L'Aquila is too large and its major monuments are too widespread to encompass them all in one walk. See as much of the old town as you can, popping in whenever you spot an open doorway: you may easily discover a hidden Renaissance courtyard. Here are the major attractions you won't want to miss:
Santa Maria di Collemaggio. With its magnificent pink-and-white stone façade, its 14th-century frescoes, its Holy Door (the only one in Christendom outside of Rome), and its majestic pure Gothic interior, it would be a masterpiece of Abruzzo-style romanesque even without the unique story of its creation.
Santa Maria di Collemaggio owes its life to Pietro Angeleri [1215-1296], a pious monk who was a hermit for 3 years on Mount Maiella. In 1294, after he wrote a letter of protest to the college of cardinals in Rome, he was unexpectedly elected pope, taking the name of Celestine V. 100,000 people, including Dante Alighieri, attended his incoronation in L'Aquila.
The new pope issued a general pardon to everyone who made the pilgrimage to his beautiful parish church to repent. Then, just as unexpectedly, after a mere three months, he became the only Pontiff ever to renounce his throne. He begged to return to his hermitage but his successor, Boniface VIII, locked him up in Fumone Castle, where he died two years later. Only in death did he return to this beautiful church, where his tomb is visible in the austere nave (stripped of its ornate Baroque trappings as recently as 1972), and his life is illustrated in a series of canvases painted by a 17th-century Flemish disciple. L'Aquila celebrates Pietro Celestino's general pardon every August 28 and 29, with two beautiful processions that are memorable for their pomp and circumstance and exquisite period costumes.
14th-century Santa Maria Paganica is located in the charming medieval square of the same name. This is the center of the walled old town, featuring narrow alleys and romantic little squares. Santa Maria del Soccorso has a sweet, simple façade and an inviting Renaissance cloister. People who enjoy "deciphering" iconography should visit the church of San Silvestro (pictured at right) to study its renowned Madonna and Angels fresco by Francesco da Montereale, pupil of Il Perugino.
L'Aquila's other crowning glory is its perfectly preserved castle, one of Italy's outstanding 16th-century fortresses. Designed by the architect who built the imposing Sant'Elmo castle in Naples, it was erected by the Spanish to punish the citizens for having attempted to revolt. Climb to the top and you'll see that soldiers would have been better able to perform surveillance of the aquilani than of any eventual foreign attackers. Today it houses the National Museum of Abruzzo, whose collection boasts some excellent pieces.
15th-century San Bernardino (where the saint is buried) is a fine example of Renaissance harmony, with a three-tiered 16th-century façade and a carved, gilded Baroque ceiling. Don't miss the lovely tomb of the local noblewoman Maria Pereira Camponeschi and the enameled altar by Andrea della Robbia.
Explore the steep streets around Via Sassa, and do try to get a glimpse of the 15th-century fresco in the Beata Antonia church (ring the bell at #29a).

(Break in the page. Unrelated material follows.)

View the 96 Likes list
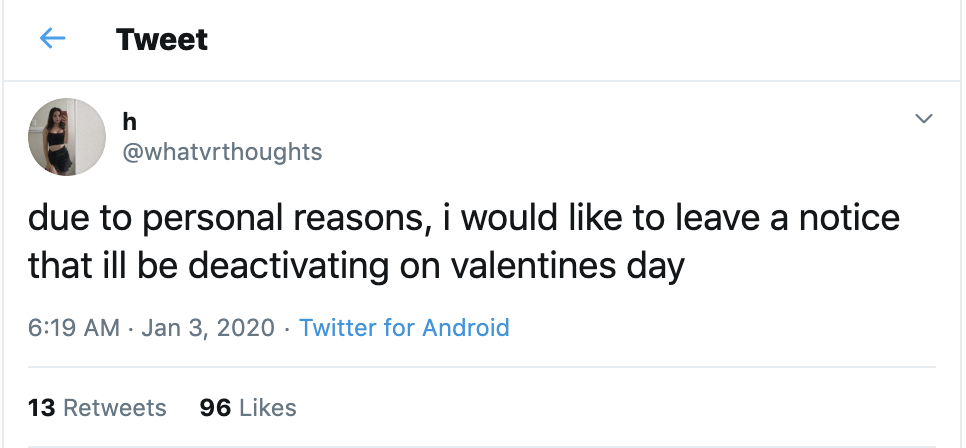 [x=248, y=407]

When you're ready to explore the area around L'Aquila, take bus #6 from Piazza Battaglione to the highest point on the Italian peninsula, Gran Sasso. Buy an extraurbano ticket at the kiosk in the piazza, then settle back for the spectacular 12-mile trip. An hour later you'll be in Fonte Cerreto, where you can follow some moderately difficult, marked trails for a hike, or take the cable car (every half hour from 8:30am to 5:30pm) up to Campo Imperatore, a vast high plain that is a sea of flowers in springtime, a burnt-out moonscape in summer and a romantic snowfield offering downhill and cross-country ski runs in winter. At the top you'll find a huge hotel that's as stark as the view is exuberant. Be sure to have a look at the enormous "socially uplifting" frescoes of workers in the ugly Fascist-era hotel, site of a daring rescue that whisked Mussolini off to the ill-fated Republic of Salò in 1942.

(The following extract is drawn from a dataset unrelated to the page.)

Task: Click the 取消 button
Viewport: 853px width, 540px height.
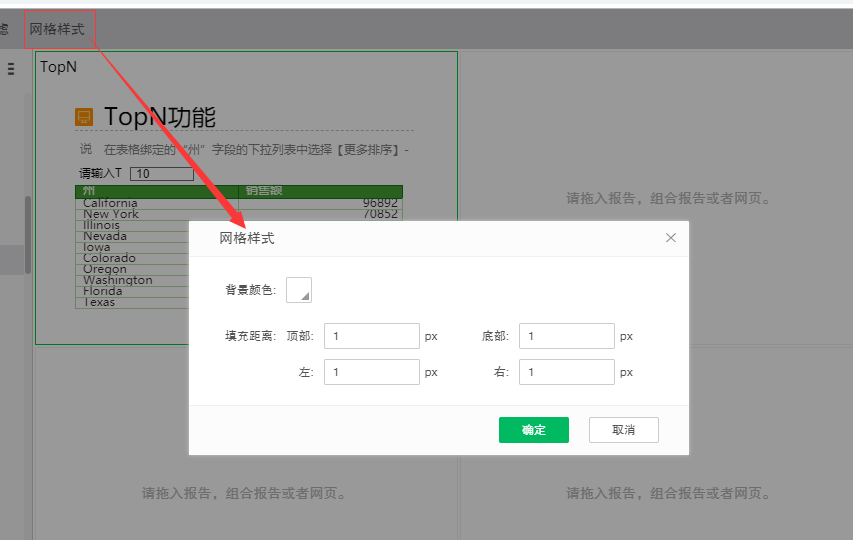Action: coord(623,430)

From L'Aquila, take route 17 a few miles east to Bazzano to see the evocative 12th-century church of Santa Giusta, built on the site where the saint was supposedly martyred. There are beautiful classical fragments inside. Continuing south along the same road, past fields which yield the highest amount of saffron in Europe, you'll reach the provincial road to Bominaco. The abbey that once was here is in ruins now, but two splendidly preserved churches are well worth a visit: the undecorated Santa Maria Assunta and the unforgettable San Pellegrino. Founded by Charlemagne, the latter contains an important cycle of 13th-century frescoes.

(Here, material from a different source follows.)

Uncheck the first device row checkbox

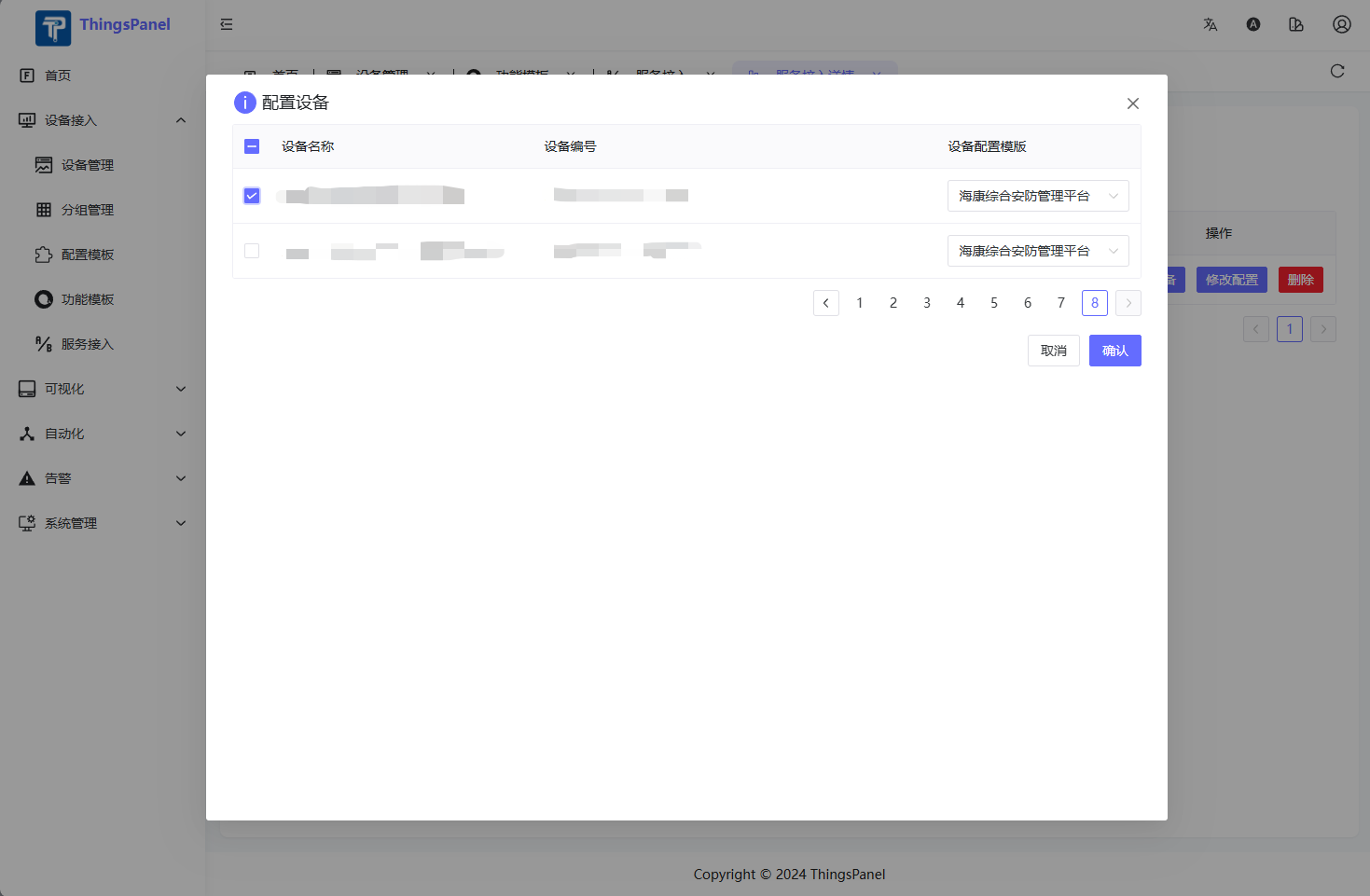pyautogui.click(x=251, y=196)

Castles and Fortified Villages:A Day Trip from L'Aquila
If you have time for only one fortress in Abruzzo, make it the fairy tale castle of L'Aquila. But if a visit to this outstanding bastion merely whets your appetite, rent a car for a day and whisk off to visit others: there are at least two dozen stunning beauties within 35 miles of the city.
Abruzzo has practically as many castles as sheep, mainly due to its strategic location between the Tyrrhennian and Adriatic seas. The ancient Romans built myriad roads here, and after their empire fell, the network of highways and byways served as excellent inroads for foreign invaders, whose ranks included French Angevins, Lombards, Hungarians, Saracens, Normans, German Hohenstaufens and Spanish Aragonese.
Traveling south from L'Aquila on SS5bis, you'll soon come to Ocre, perched atop an outcropping where a Roman acropolis had been. Inside the walls you'll find the ruins of an entire village, including a 14th-century church. As you gaze out at the spectacular view across the valley to the mountains, you'll have little trouble understanding how safe generations of villagers must have felt here.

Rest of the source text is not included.